Страница 46 из 53
Из своего убежища слышал, как бабушка внятным и взрослым голосом разговаривает с младенцем – на редкость безмолвным, – мягко приговаривая:
– …ай-я-а-а… ай-я-а-а…
Сам он к кроватке так и не приблизился. Пока, уверял себя. Все это пройдет, говорил себе, само пройдет, когда приглушится боль. Приступов боли, что накатывала волнами, охватывая левую часть груди и сжимая горло, он панически боялся: это было слишком похоже на смерть, какой он ее себе представлял. Неявным образом ребенок был с этими приступами как-то связан, поэтому, проходя в туалет или на кухню, Илья в сторону кроватки старался не смотреть. Потом, говорил себе. Когда-нибудь потом…
Наконец, однажды утром бабушка вошла и сказала прежним своим командным тоном:
– Ну, довольно, Илюша! Нельзя скорбеть о мертвой так, чтобы живых забывать, грех это. Давай, опоминайся! Хватит валяться, как падаль! Поднимись. Побрейся. Надо пойти…
– Куда…
– Ребенку имя надо дать.
Он молчал.
– Надо живой душе какое-то имя дать, ты слышишь?
Ответом ей было молчание.
– А то я не знаю, как и окликнуть ее, – добавила она внезапно дрогнувшим голосом. – Все «айя» да «айя». Совсем уж привыкла.
– Ну и назови, как привыкла, – отозвался он равнодушно.
– Как так? – опешила старуха. И вспыхнула, рассердившись: – Ты совсем спятил, Илья?!
Вышла, хлопнув дверью. Но к вечеру опять пришла. Присела на краешек тахты, нащупала своей жесткой горячей ладонью его вялую руку и властно сжала, как в детстве. Тихо проговорила:
– А знаешь… я все думаю, думаю… Кажется, есть такое имя.
– Какое?
– Да вот – Айя. Есть такое имя. В Библии, кажется. Или в Коране? Не важно. Я думаю: назвать, что ли, древним именем, чтоб она была… попрочнее?
Посидела еще, помолчала и, не дождавшись от него ответа, поднялась и вышла.
По ночам он стал выползать на кухню.
Варил себе кофе при свете уютного ночника, забавного гномика с лампочкой в желтом колпаке (купили его прошлой весной на ярмарке ремесел в Государственном музее, Гуля выбирала по цвету колпака). Выкуривал в форточку сигарету, безучастно разглядывая в черном стекле свое незнакомое острое клочкобородое отражение.
Впервые подумал, что надо бы сбрить эту мерзкую паклю, чтобы не чесаться, как шелудивый пес.

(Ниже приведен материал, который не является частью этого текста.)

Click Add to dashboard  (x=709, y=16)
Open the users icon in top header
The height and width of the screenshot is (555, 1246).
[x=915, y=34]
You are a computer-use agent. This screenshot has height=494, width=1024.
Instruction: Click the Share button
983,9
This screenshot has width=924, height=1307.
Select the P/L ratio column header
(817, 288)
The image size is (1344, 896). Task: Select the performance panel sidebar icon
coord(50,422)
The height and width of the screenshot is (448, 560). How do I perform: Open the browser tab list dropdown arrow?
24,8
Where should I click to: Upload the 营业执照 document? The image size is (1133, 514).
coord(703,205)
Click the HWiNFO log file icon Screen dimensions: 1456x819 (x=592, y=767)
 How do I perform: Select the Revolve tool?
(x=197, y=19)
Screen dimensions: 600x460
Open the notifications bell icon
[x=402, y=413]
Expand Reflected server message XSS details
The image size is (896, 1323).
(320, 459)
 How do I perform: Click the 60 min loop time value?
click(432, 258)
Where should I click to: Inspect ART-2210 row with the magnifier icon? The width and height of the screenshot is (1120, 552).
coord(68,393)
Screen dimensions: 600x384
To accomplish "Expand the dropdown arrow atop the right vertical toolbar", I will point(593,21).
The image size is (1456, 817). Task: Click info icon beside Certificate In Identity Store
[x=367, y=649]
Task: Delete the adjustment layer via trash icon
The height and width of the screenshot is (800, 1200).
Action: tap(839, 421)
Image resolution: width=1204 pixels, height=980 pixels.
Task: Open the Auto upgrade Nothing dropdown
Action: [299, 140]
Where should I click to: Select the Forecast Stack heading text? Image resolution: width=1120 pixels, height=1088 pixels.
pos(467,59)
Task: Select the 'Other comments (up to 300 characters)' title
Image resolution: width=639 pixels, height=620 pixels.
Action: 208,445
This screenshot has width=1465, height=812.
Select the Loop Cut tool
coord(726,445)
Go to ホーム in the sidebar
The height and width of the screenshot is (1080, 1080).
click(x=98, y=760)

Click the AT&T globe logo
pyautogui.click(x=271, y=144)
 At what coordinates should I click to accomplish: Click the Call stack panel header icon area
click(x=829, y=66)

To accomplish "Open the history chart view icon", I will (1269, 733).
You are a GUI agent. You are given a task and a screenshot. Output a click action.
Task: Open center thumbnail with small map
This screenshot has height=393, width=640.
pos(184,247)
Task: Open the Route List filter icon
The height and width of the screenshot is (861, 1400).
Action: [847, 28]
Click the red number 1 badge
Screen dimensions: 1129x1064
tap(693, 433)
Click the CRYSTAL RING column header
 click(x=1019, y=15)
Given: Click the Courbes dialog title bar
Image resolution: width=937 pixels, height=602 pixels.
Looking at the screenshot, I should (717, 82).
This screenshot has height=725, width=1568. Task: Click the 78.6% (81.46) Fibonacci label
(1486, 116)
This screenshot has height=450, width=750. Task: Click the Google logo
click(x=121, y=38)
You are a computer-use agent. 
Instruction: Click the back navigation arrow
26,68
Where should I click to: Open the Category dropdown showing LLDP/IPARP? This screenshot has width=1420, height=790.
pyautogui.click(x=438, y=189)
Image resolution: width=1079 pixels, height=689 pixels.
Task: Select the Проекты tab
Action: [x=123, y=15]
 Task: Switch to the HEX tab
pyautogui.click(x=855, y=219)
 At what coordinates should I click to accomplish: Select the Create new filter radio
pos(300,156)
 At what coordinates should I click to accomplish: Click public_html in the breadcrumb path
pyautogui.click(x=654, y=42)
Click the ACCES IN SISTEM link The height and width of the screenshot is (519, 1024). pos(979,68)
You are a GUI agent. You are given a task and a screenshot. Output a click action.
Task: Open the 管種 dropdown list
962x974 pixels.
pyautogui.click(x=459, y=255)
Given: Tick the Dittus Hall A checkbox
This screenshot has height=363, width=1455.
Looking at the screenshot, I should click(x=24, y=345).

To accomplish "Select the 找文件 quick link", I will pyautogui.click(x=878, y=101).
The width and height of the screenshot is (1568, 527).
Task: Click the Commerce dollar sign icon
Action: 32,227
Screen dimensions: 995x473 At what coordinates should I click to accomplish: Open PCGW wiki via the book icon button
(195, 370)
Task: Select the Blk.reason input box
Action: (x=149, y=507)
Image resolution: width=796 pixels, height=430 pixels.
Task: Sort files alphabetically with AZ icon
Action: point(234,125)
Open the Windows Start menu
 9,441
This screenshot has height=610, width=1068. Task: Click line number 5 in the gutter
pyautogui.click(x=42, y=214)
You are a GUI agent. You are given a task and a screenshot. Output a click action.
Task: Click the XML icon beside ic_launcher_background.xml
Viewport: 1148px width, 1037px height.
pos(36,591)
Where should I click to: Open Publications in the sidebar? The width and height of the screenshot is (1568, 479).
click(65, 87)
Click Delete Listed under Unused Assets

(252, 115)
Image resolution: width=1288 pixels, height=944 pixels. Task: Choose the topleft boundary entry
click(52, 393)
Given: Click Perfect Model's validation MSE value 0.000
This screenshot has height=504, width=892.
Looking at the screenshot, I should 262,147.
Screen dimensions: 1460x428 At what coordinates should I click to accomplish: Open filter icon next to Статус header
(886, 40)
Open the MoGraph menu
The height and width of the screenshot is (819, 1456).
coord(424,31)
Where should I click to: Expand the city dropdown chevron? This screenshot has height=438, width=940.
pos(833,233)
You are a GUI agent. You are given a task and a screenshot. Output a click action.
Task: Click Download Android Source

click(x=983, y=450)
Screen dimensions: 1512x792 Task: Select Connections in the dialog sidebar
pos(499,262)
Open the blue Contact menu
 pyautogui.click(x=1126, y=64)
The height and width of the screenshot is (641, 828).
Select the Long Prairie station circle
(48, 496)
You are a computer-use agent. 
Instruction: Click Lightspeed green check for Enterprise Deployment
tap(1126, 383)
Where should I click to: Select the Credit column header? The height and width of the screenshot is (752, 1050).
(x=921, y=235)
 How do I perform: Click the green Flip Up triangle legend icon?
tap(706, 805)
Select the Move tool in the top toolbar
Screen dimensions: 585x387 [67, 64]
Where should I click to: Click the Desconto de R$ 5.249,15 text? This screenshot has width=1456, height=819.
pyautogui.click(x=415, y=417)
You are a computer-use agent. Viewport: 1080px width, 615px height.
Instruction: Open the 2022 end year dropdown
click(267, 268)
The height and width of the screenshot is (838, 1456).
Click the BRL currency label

Впервые подумал, что через неделю заканчивается отпуск «по семейным обстоятельствам», милосердно данный ему главным редактором.
Впервые подумал о бабушке: «Бедная старуха…»
Бедная старуха, ну и досталось ей в эти недели – она и несчастный этот отпуск ходила вымаливать, и вымолила, и – целый месяц. Вот и ребенок… Ребенок! «Девка! Роскошная! Раскосая…» (Привычный спазм боли куснул сердце и отхлынул, как бы собираясь с силами для следующей волны.) Вот и ребенок на ее старую трезвую голову. Как там она сказала? «Опять младенец…»
Между прочим, при младенцах в доме не курят.
Он задавил окурок в пепельнице, ополоснул ее, поморщившись от резкого в ночи звука льющейся воды: не разбудить ребенка. Вдруг поймал себя на том, что ему удобно так думать, безлично: ребенок, младенец. Хм… А ведь это девочка, дочь. Дочь… Нет, какое-то чужое, иностранное для души слово. Не вникать: подрастить, отдать Розе, там ребенку будет хорошо. Сколько же это? Год, наверное? Это долго – целый год. Существо станет ползать под ногами, что-то там лепетать, мешать думать, читать и заниматься канарейками.
Утомительно, черт возьми, хлопотно. А бабушка в последнее время заметно сдала, поди, не молоденькая, да и ты – никчемен и вял, как инфузория, какой уж там ребенок… И сколько можно повторять, идиот: младенец ни в чем не виноват! (А эхом: виноват, виноват, виноват…)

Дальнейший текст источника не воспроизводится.